Margo shrugged, "Apparently. I mean, it's felt like years and years, and maybe it has been, but... you might've noticed, time kinda moves different here. It's hard to tell what is what and how long I've been where..." She twiddled her thumbs, "Especially when I'm alone. I mean it's been... how long since you've been here?"

It felt like days or even weeks, but it's not like the sun had come up or nothin' so maybe it was still the same night. I couldn't tell. She was right, time moved different here.

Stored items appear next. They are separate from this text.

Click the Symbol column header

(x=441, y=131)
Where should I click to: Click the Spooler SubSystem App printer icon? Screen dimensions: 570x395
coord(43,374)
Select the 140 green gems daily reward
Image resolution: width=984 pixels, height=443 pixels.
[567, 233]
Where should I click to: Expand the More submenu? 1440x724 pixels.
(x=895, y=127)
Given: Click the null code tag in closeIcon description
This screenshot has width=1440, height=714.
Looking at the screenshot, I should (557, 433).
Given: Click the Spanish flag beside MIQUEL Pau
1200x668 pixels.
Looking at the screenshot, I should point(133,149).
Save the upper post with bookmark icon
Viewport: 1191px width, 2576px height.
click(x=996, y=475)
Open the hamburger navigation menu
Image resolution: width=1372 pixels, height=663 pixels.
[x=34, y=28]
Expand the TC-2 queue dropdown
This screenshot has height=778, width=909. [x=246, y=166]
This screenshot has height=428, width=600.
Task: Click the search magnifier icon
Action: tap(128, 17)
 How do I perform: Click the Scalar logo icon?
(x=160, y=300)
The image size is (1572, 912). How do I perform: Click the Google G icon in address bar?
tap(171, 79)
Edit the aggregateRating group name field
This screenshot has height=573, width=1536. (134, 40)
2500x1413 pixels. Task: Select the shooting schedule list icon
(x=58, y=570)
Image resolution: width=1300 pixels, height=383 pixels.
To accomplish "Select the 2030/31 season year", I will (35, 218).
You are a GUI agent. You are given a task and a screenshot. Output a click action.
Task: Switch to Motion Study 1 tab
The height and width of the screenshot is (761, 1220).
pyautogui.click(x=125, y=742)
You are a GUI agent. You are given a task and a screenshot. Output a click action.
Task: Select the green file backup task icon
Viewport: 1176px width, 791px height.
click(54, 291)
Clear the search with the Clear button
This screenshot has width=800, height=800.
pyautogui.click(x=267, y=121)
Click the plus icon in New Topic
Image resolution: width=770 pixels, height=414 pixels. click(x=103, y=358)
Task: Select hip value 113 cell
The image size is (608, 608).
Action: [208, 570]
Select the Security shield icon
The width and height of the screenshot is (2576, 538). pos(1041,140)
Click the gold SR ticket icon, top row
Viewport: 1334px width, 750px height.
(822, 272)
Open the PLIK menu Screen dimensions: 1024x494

"I'm not sure," I said. "Is it always dark?"

"Always," Margo replied.

"Then I'm really not sure," I said.

Margo nodded. "See?"

I nodded back.

Then, "Okay so... like... Where do they take people who are paused?"

Margo rubbed her hands on her jeans, "Well. Most people in comas are in the hospital."

Until she said the word, I hadn't even thought of being in a coma. I know we'd been suggesting that the two of us were paused in another world, but I'd kind of envisioned it more like it was here, where people were suspended in mid-action driving, talking, eating, sleeping... getting cremated by eighteen-wheelers. I hadn't thought about it being something that seemed like a natural phenomenon in the Real World.

"So where's the nearest hospital?" I asked, turning the key in the ignition.